Overall, our search identified 74 genetic variants spanning 48 features are associated with ISFO. Most variants led to worse functional outcome, while nearly twenty variants appear to have protective effects (Supplemental Table 1, 2, 3, 4, 5, 6, 7). Within a single locus, some SNPs may worsen outcome, while others improve it. No pattern is observable, it simply depends on what mechanisms are altered. Among studies that used mRS as an outcome metric, SNPs of UCP (OR = 0.05), IL-6 (OR = 0.1), and TUG1 (OR = 0.499) were the most protective, while variants at the TLR4 (OR = 14.16), CRP (OR = 4.70), and TP53 (OR = 3.89) loci increase risk the most (Fig. 5).

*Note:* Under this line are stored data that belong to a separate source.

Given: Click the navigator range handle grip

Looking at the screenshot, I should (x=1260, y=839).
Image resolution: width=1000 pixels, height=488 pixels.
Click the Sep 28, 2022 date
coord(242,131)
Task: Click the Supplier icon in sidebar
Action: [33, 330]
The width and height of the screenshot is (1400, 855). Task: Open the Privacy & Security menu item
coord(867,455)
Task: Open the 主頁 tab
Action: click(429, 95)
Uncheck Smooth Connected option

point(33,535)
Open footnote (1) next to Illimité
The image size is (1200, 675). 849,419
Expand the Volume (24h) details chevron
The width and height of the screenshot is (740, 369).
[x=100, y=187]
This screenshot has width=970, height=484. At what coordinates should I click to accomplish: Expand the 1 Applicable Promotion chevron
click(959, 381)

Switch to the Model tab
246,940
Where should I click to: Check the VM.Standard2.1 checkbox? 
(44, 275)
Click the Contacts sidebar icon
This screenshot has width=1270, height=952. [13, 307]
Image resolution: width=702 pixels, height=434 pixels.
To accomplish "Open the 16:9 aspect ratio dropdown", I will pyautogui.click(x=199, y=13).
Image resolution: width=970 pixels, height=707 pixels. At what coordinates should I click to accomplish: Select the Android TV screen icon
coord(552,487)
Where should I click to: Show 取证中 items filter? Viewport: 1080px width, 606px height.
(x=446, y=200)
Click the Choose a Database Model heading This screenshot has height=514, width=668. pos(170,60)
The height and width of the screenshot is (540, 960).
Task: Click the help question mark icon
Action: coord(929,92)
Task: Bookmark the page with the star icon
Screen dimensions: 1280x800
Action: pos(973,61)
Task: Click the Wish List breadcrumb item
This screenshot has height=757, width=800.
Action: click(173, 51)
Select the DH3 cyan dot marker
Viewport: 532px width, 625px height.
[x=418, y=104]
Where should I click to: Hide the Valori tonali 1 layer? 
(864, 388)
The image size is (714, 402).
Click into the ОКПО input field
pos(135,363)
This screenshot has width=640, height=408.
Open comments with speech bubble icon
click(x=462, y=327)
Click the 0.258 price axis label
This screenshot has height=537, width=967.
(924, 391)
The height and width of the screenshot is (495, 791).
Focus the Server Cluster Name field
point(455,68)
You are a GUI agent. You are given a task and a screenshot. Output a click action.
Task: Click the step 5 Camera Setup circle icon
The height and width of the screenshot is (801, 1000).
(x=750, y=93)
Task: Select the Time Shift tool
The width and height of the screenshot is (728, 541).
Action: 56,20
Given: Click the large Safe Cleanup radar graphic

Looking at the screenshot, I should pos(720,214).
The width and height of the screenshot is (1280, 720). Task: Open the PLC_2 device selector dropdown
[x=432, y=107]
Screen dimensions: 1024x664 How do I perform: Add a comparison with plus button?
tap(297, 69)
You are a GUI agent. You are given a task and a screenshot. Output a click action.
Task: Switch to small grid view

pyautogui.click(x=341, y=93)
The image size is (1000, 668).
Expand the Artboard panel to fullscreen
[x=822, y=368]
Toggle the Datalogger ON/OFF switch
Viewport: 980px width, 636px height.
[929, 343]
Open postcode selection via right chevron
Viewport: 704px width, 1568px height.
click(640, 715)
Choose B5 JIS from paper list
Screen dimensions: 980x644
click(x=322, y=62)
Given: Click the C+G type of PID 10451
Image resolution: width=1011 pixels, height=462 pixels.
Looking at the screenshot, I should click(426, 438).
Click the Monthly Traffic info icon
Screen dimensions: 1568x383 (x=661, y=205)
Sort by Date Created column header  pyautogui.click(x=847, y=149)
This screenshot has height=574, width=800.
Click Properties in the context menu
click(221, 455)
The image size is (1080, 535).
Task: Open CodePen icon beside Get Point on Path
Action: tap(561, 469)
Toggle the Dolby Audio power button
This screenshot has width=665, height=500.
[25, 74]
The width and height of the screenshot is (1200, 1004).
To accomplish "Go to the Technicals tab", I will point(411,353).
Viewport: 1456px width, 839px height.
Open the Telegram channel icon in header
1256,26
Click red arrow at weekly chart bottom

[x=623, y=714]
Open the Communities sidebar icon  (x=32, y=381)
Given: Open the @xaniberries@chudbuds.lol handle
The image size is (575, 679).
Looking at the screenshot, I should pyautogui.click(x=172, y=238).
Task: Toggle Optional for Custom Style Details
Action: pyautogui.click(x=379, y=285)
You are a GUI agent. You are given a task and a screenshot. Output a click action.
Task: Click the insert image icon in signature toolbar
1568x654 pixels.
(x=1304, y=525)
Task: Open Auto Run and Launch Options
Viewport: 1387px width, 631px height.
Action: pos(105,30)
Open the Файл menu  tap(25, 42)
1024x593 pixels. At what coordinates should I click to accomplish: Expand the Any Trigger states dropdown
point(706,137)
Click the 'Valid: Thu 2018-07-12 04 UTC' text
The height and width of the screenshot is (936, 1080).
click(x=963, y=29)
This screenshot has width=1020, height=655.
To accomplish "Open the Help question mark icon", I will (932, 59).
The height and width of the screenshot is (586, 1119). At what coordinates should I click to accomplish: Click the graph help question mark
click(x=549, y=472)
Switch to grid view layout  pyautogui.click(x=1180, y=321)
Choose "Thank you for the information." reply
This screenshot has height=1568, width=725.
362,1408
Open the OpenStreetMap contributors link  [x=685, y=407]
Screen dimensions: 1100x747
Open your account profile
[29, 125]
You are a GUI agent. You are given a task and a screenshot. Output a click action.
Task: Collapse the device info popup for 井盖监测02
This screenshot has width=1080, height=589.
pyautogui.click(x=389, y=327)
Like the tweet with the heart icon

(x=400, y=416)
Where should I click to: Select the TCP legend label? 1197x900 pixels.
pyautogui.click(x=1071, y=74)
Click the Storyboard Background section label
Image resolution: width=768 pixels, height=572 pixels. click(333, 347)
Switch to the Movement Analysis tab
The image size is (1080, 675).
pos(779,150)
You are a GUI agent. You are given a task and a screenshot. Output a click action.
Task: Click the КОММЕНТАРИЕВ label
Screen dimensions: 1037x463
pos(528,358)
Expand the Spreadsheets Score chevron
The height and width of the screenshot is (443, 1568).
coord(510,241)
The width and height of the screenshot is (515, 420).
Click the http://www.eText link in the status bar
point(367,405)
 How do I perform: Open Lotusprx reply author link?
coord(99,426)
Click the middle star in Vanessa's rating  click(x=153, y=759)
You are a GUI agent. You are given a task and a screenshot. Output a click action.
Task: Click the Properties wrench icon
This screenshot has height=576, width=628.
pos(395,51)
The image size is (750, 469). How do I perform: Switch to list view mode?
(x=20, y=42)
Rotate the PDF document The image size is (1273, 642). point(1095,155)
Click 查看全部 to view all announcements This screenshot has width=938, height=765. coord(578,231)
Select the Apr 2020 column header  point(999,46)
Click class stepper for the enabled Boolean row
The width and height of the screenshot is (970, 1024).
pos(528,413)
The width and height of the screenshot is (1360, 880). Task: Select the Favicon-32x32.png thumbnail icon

While the literature regarding ISFO has significantly expanded in recent years, further investigation is required to verify the genetic variants discovered thus far and elucidate connections between different biological systems. For precision medicine to become practical in poststroke care, polymorphisms associated with functional outcome must be inventoried and described in a granular fashion. Aggregating and summarizing the variants of interests will allow investigators to take the next steps: comparative analysis to determine the weighted influence of each polymorphism, genotype-guided treatment trials, and machine learning for outcome prediction.

Review criteria

A generalized search was conducted in PubMed with the following terms: (stroke OR ischemic stroke) AND (genotype OR genetic variant OR polymorphism) AND (functional outcome). Publications that examined associations between genetic polymorphisms and ischemic stroke functional outcome metrics (see below) were aggregated. Pediatric studies were excluded. Each gene of interest was further investigated in PubMed using the formula, ([gene of interest]) AND (ischemic stroke).

Outcome metrics

Several metrics exist to quantify and evaluate neurological functioning poststroke. Neurologic deterioration (ND) describes clinical worsening based on changes in impairment scores denoted by the Glasgow Coma Scale (GCS) or the NIH Stroke Scale (NIHSS) [212, 243]. Recovery status is commonly examined using the modified Rankin Scale (mRS) and the Barthel Index (BI). mRS output is a discrete value ranging from 0 to 6, assessing a patient’s ability to perform basic tasks such as ambulation, with zero meaning no disability and six indicating death. The original Rankin Scale (RS) was only from 1 to 5. The asymptomatic and death categories were added later. [37] BI tests a patient’s ability to complete various functional tasks and is scored on a scale from 0 to 100; higher scores imply independence [221]. A modified Barthel Index (mBI) was developed to enhance specificity by increasing the number of scoring categories [239] Functional Independence Measure (FIM) is another method of examining functional status. It contains 5 cognitive and 13 motor sections. Each item scored is from 1–7 and low scores indicate increased dependence [173] The Rivermead Motor Assessment (RMA) specifically tests motor function [6] and the Fugl-Meyer Assessment is a quantitative index to assess motor function and some sensation qualities [91].